Posted in reply to Rick_SAS

12-08-2017 01:47 PM

Thank you for your reply. I am at beginner level for SAS so I am not aware of a lot of the terminology and many features of SAS.

I am not really sure which route to take in order to solve this question, but I have attempted different things.

Previously it was this code to figure out the confidence interval, however I am unaware of what is going wrong and how to improve the code:

**proc** **surveyselect** data=Mylib.LoanData

method=SRS

n=**100**

reps=**100**

seed=**9999**

out=Mylib.LoanDataBootStrapCor;**run**;

**proc** **corr** data=Mylib.LoanDataBootStrapCor;

by replicate;var Rating_2015B;

ods output PearsonCorr=Mylib.BootStrapPearsonCorr;

**run**;

**data** Mylib.BootStrapPearsonCorr1;

set Mylib.BootStrapPearsonCorr;

by replicate;

if first.replicate then delete;

**run**;

**proc** **univariate** data=Mylib.BootStrapPearsonCorr1 pctldef=**4**; var Rating_2015B;

output out=Mylib.BootStrapCorCI pctlpts=&pctlpts. pctlpre=pct_; **run**;

**proc** **print** data=Mylib.BootStrapCorCI; **run**;

So then I tried the transition matrix and right now I have gotten this far.

This has the percentage for every default rate from the beginning of the year to the end.

But I am unaware of how to write the code for confidence interval and determining any relationship. The question asks to use:

nonparametric bootstrap method (exclude the defaults) to generate 95% confidence intervals for default rates of each rating category.

Explore the relationship between the length of CIs and number of bootstrap samples and confidence level.

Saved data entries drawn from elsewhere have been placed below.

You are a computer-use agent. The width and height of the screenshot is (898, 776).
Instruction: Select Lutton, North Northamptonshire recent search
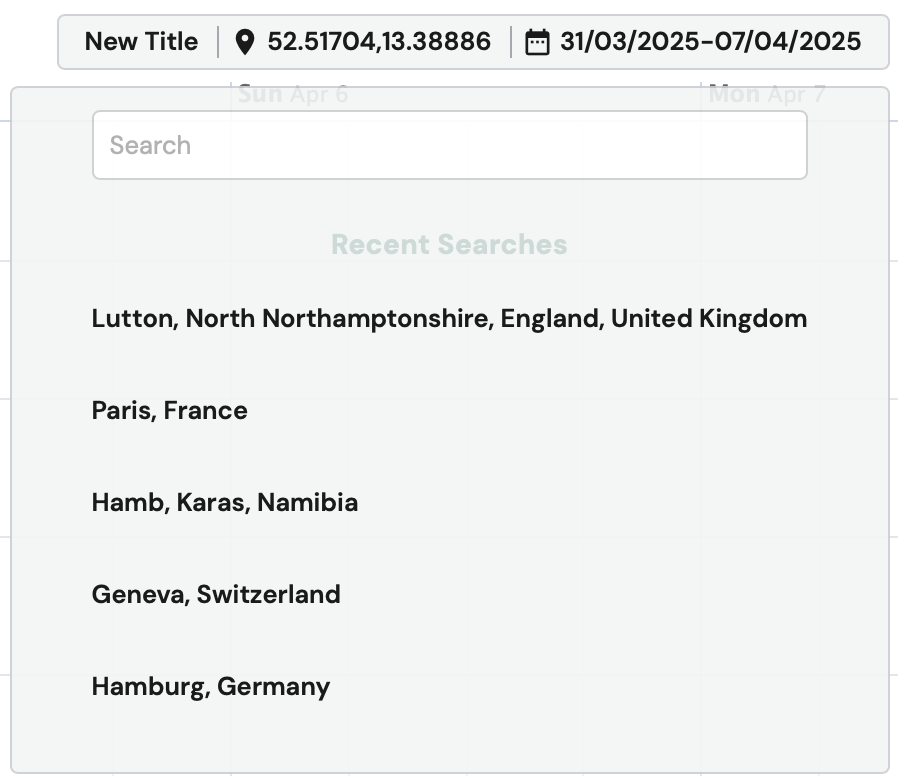pyautogui.click(x=450, y=318)
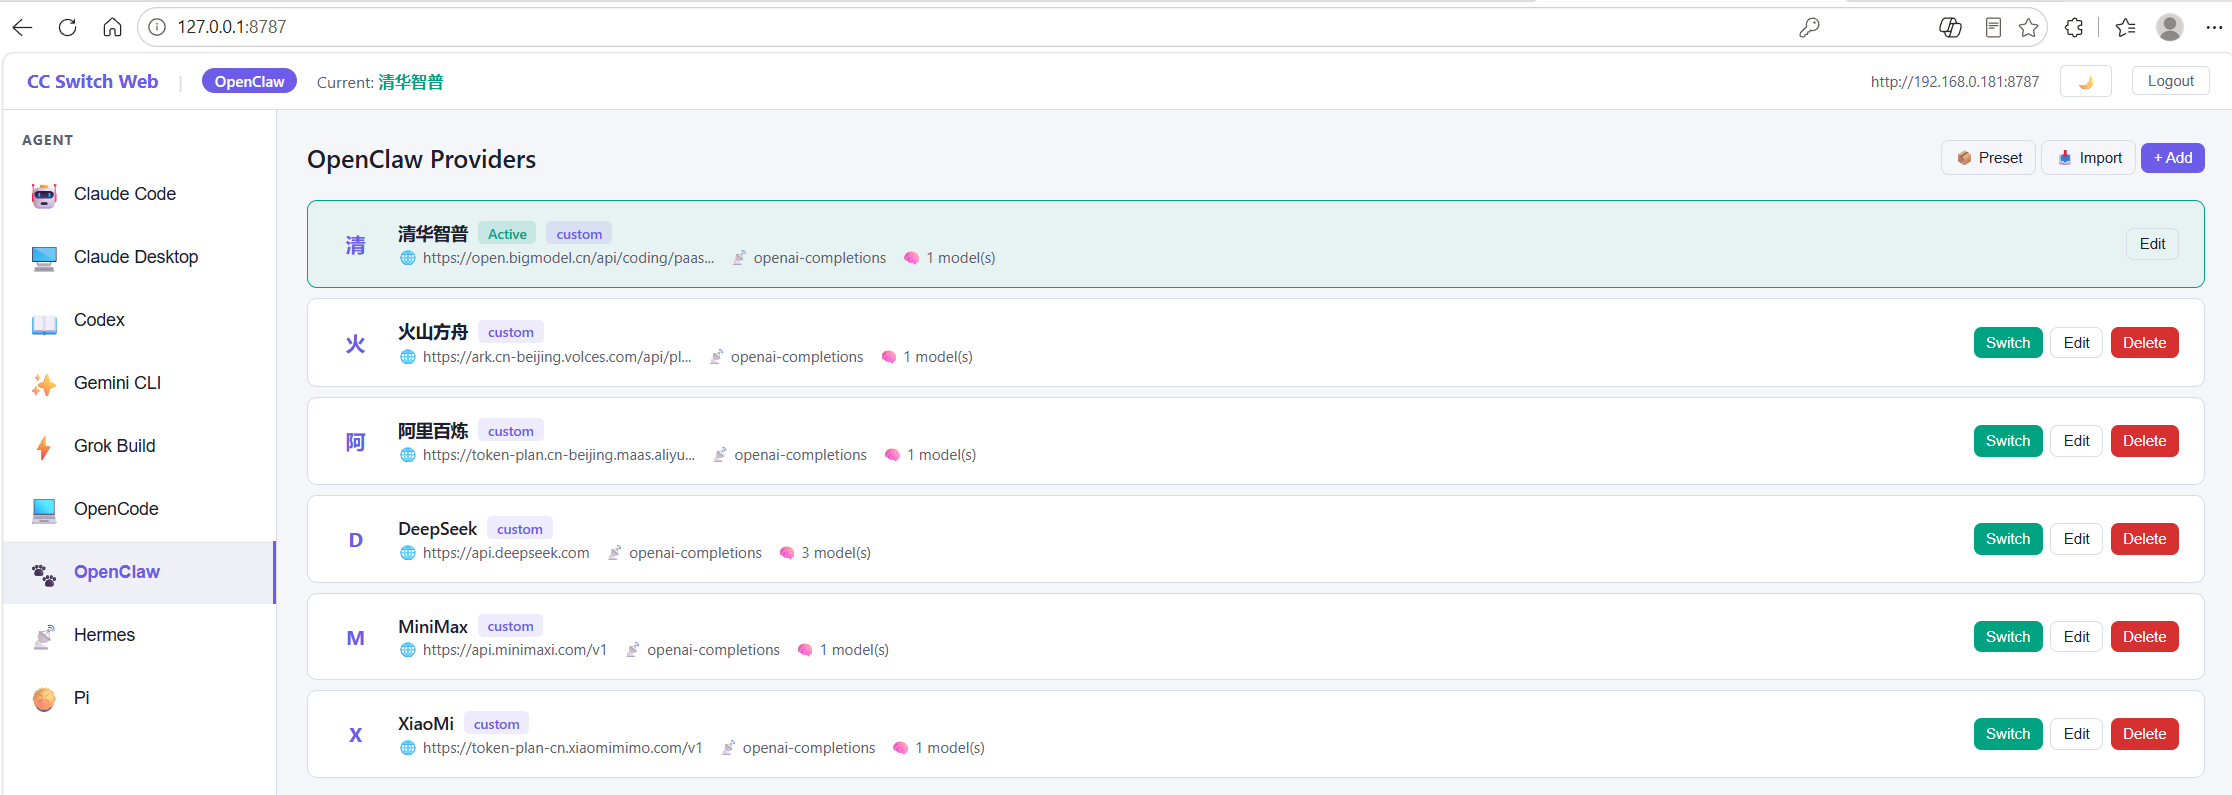Select the OpenCode laptop icon
This screenshot has height=795, width=2232.
(44, 510)

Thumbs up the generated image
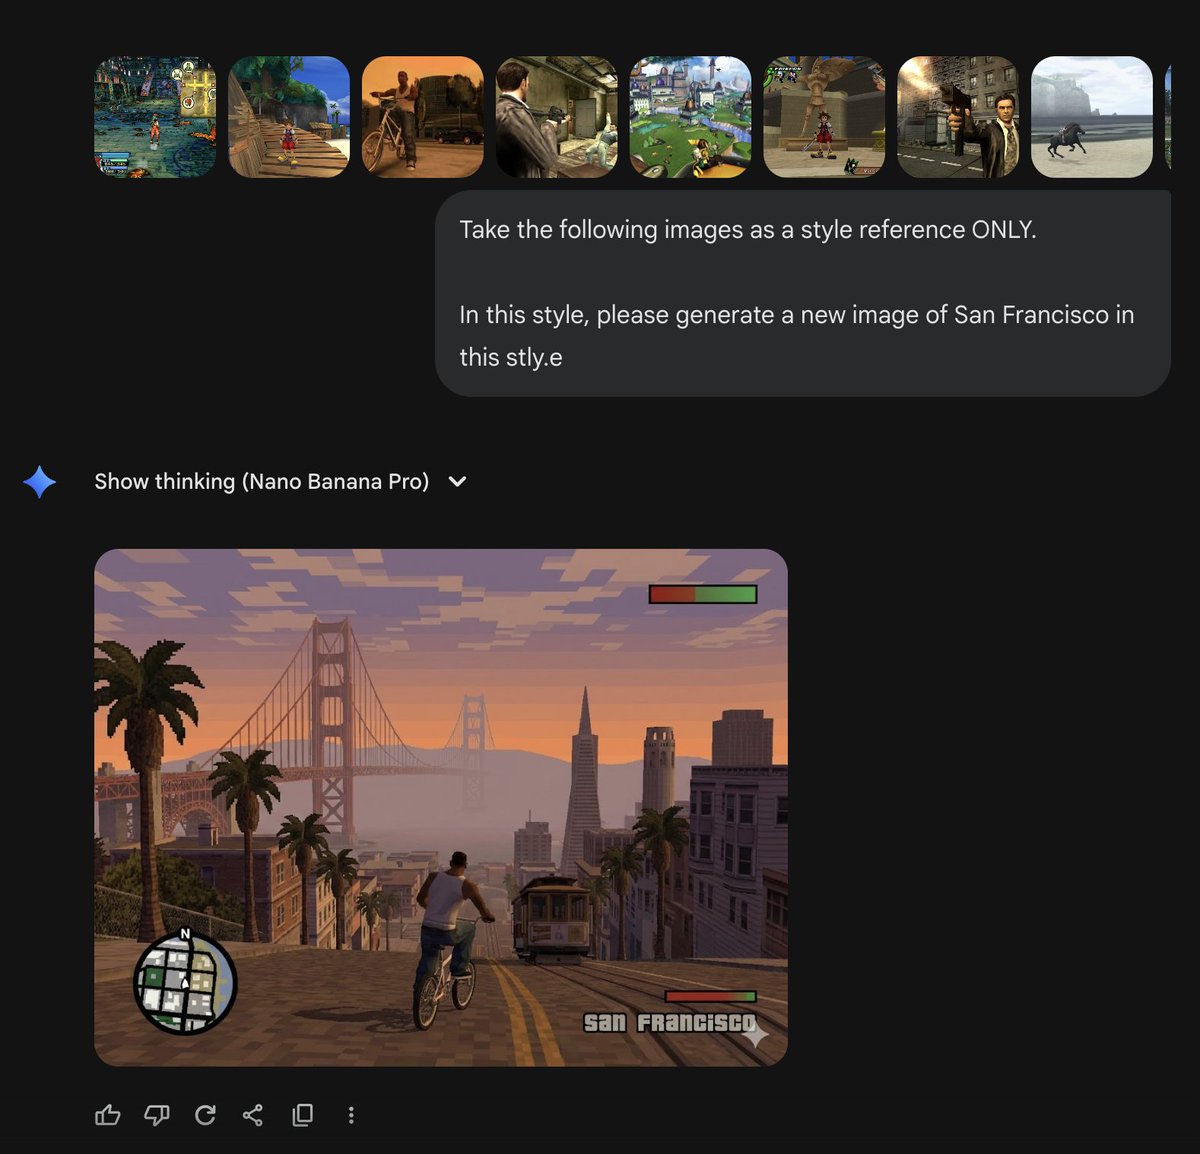coord(108,1114)
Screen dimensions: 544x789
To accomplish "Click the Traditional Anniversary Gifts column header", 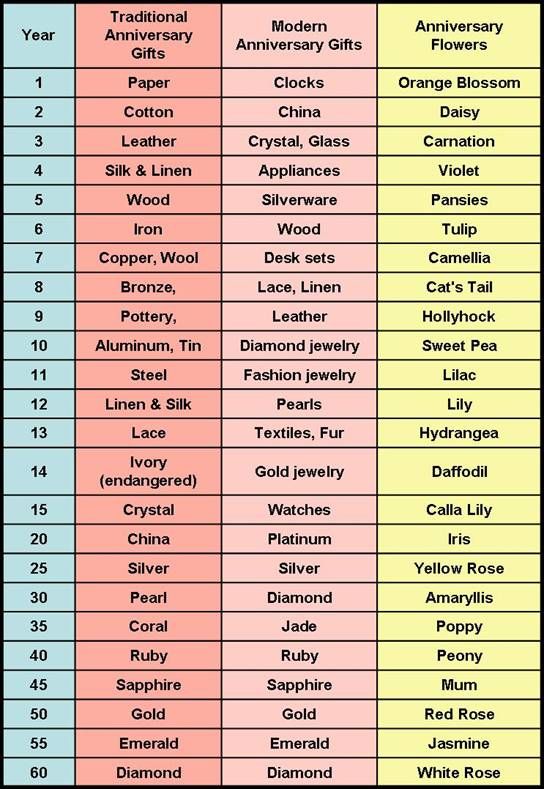I will tap(148, 36).
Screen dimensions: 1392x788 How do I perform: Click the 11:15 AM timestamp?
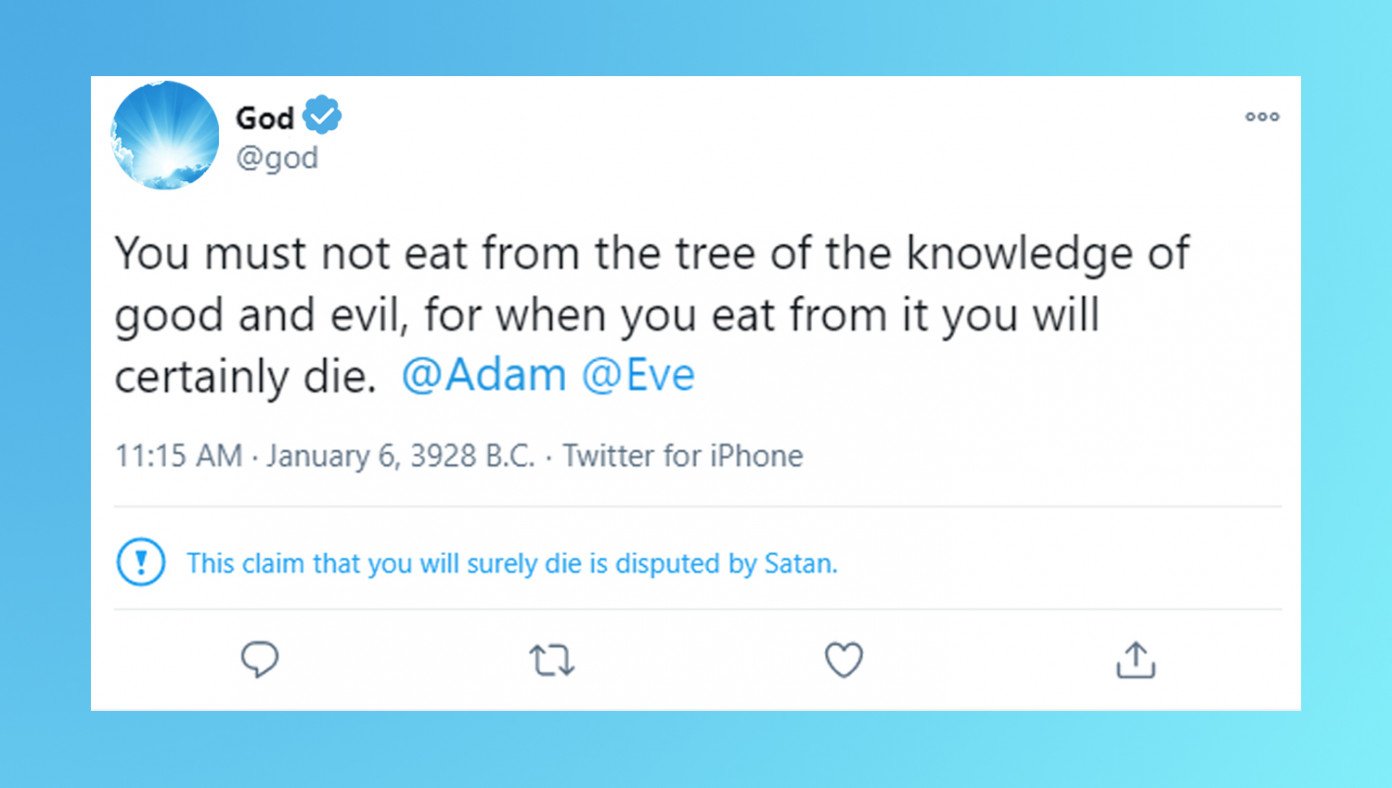[179, 456]
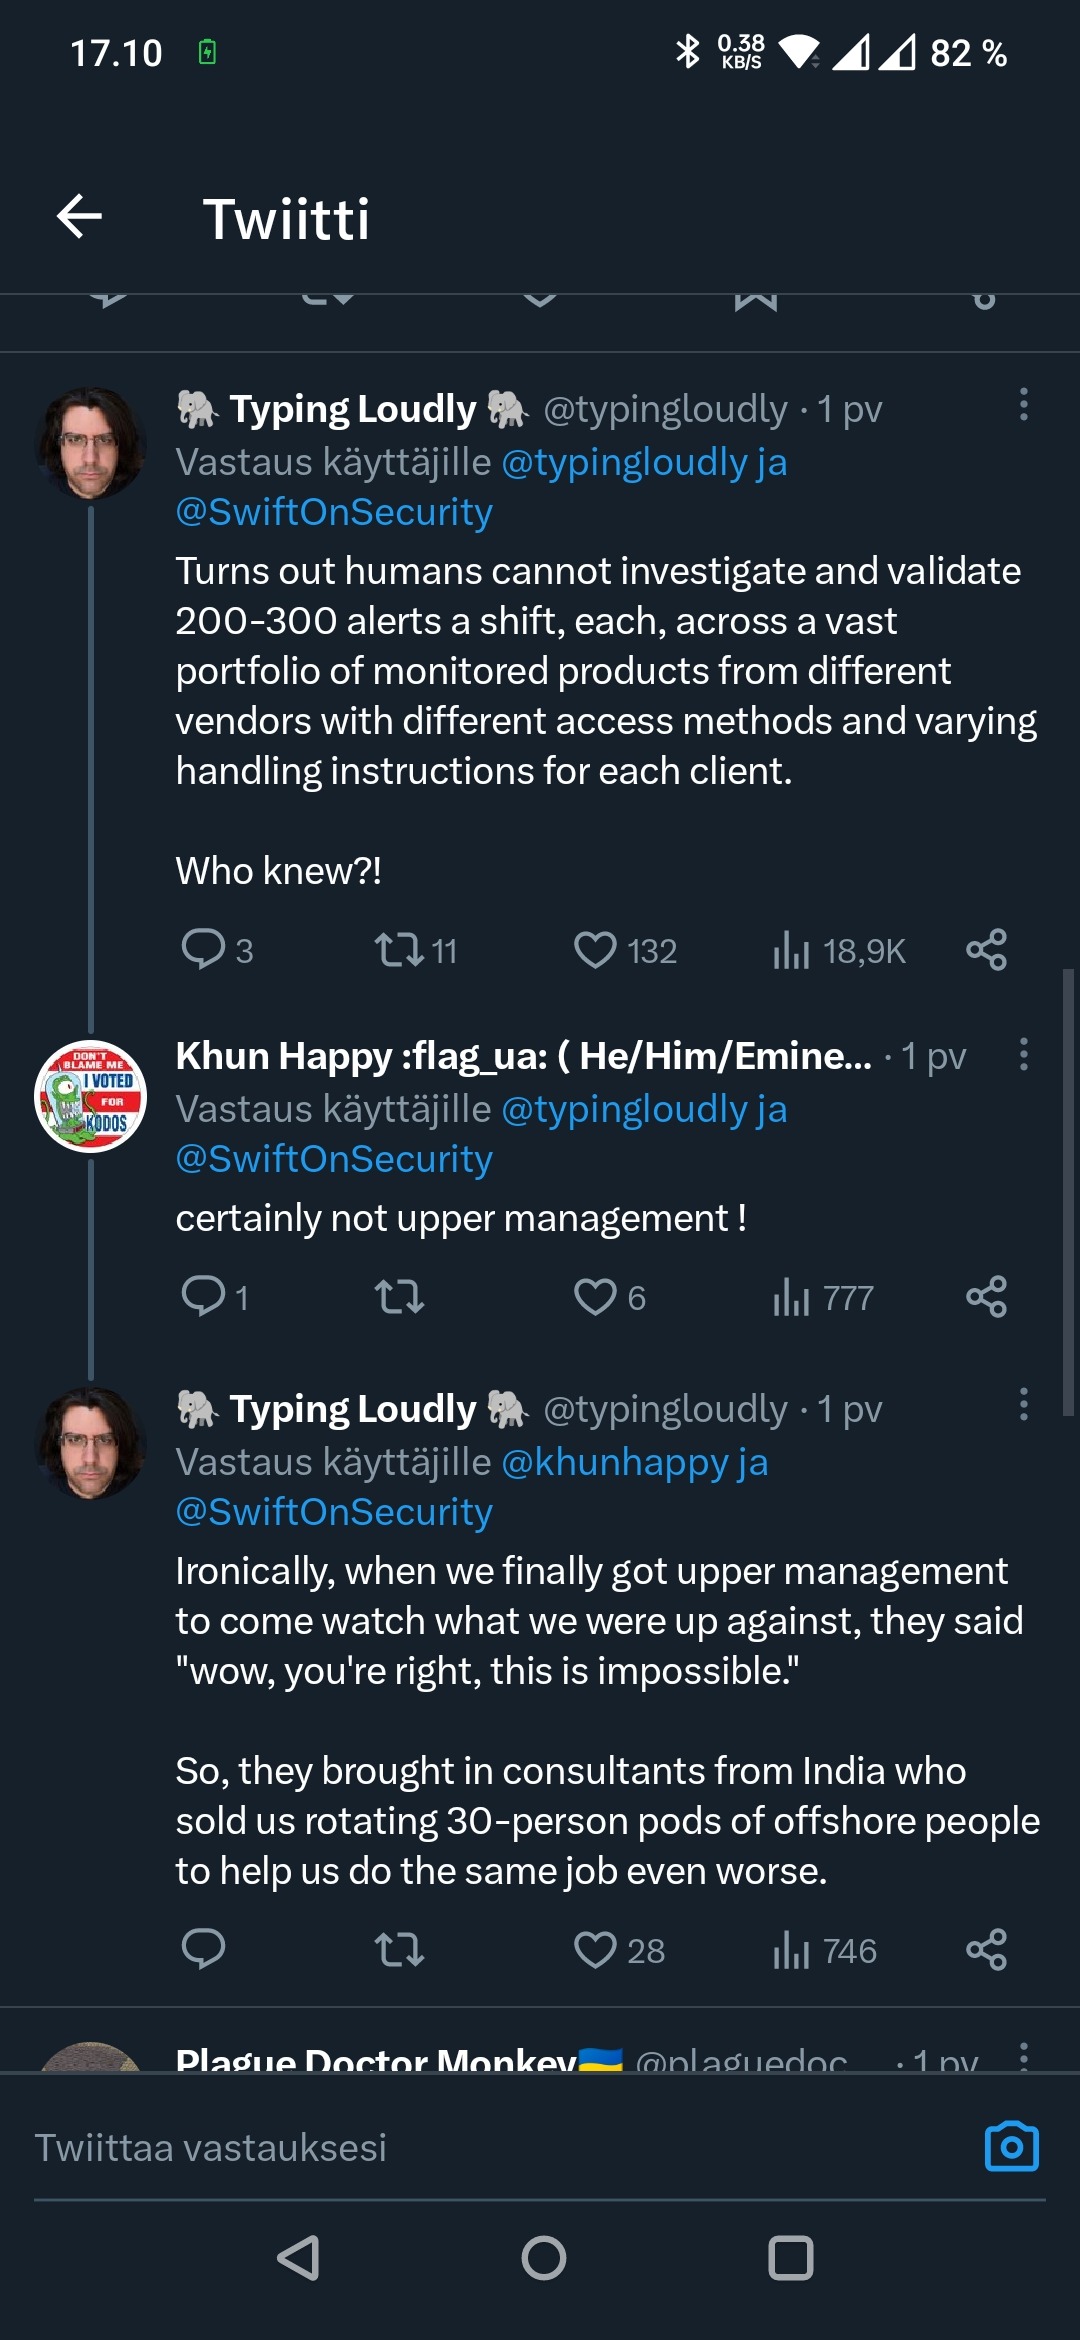The height and width of the screenshot is (2340, 1080).
Task: Tap the back arrow in header
Action: point(80,217)
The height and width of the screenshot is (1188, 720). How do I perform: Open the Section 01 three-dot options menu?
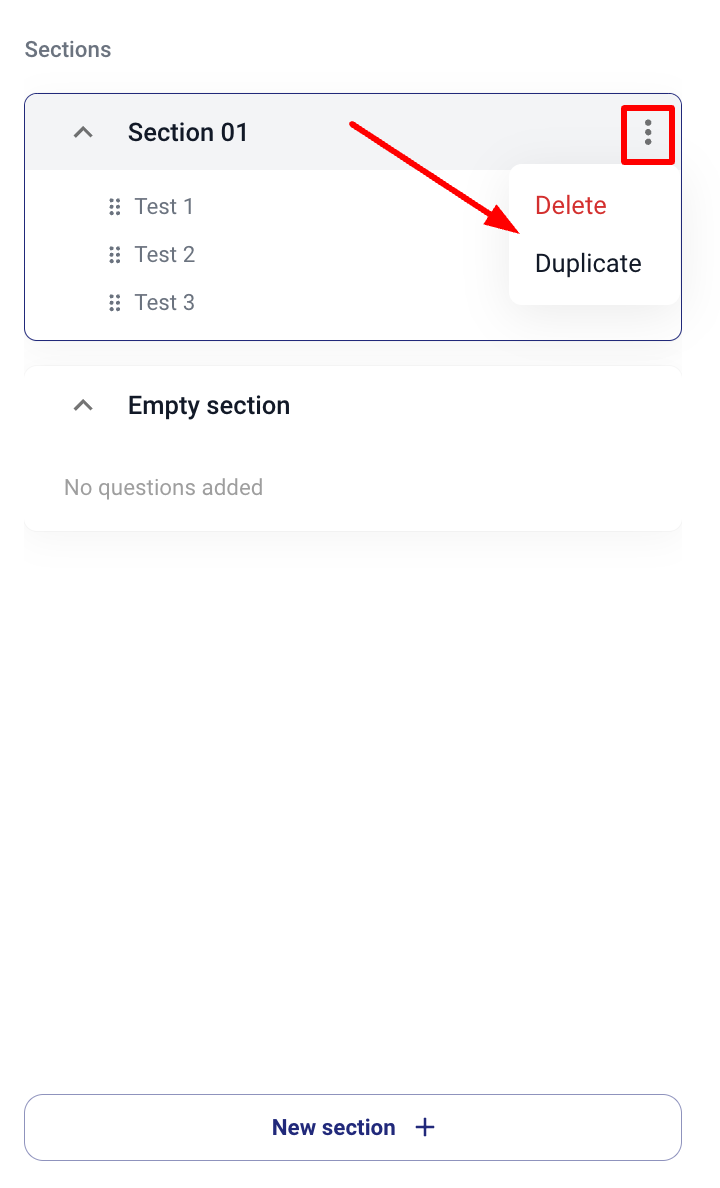648,133
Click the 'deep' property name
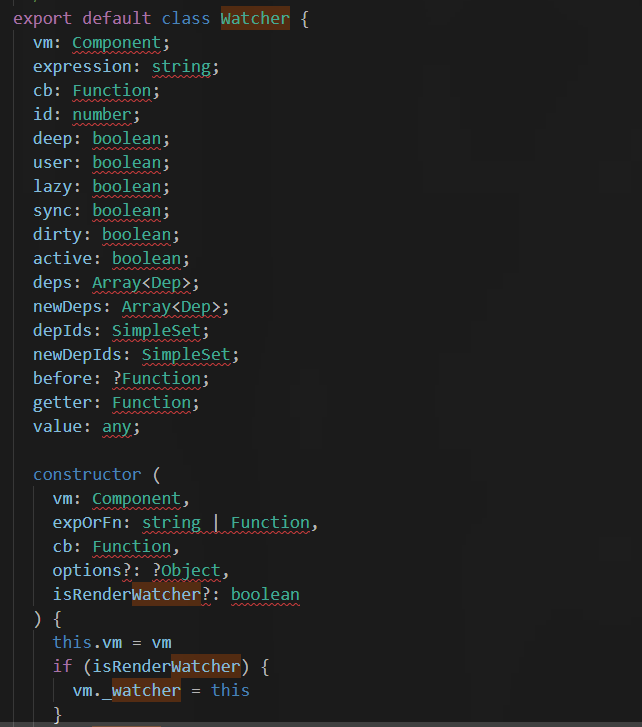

It would be great, if I can get some help in writing the code. I am not aware of the logic and what the code should be and the functions.

- Mark as New
- Bookmark
- Subscribe
- RSS Feed
- Permalink
- Email to a Friend
- Report Inappropriate Content

Posted in reply to Anna7

12-13-2017 03:14 PM

*> I am not aware of the logic and what the code should be and the functions.*

Let's start with the logic. Focus on the first cell (the other cells are similar.) The original data says that there were 1029 companies that started with A rating. At the end of the time period, 832 / 1029 = 0.8085 was the proportion that stayed A rated. You can compute this proportion for every rating category in the row. This is the empirical point estimate for the probability that a company that started A rated ends up in Rating[j]..

When you run a Monte Carlo simulation, you get a point estimate in each cell for **each** of the B simulations that you run. This gives you the sampling distribution for the transition probability. For example, you get B values in the first cell. They might be

0.83, 0.92, 0.85, 0.73, 0.79, etc.

The mean of those values is the Monte Carlo estimate of the mean. It might be 0.82. The interval [*a,b*] is an approximate 95% confidence interval where *a* is the 2.5th percentile and *b *is the 97.5th percentile. For each cell, you can use PROC UNIVARIATE to compute the mean and percentiles of the simulated estimates.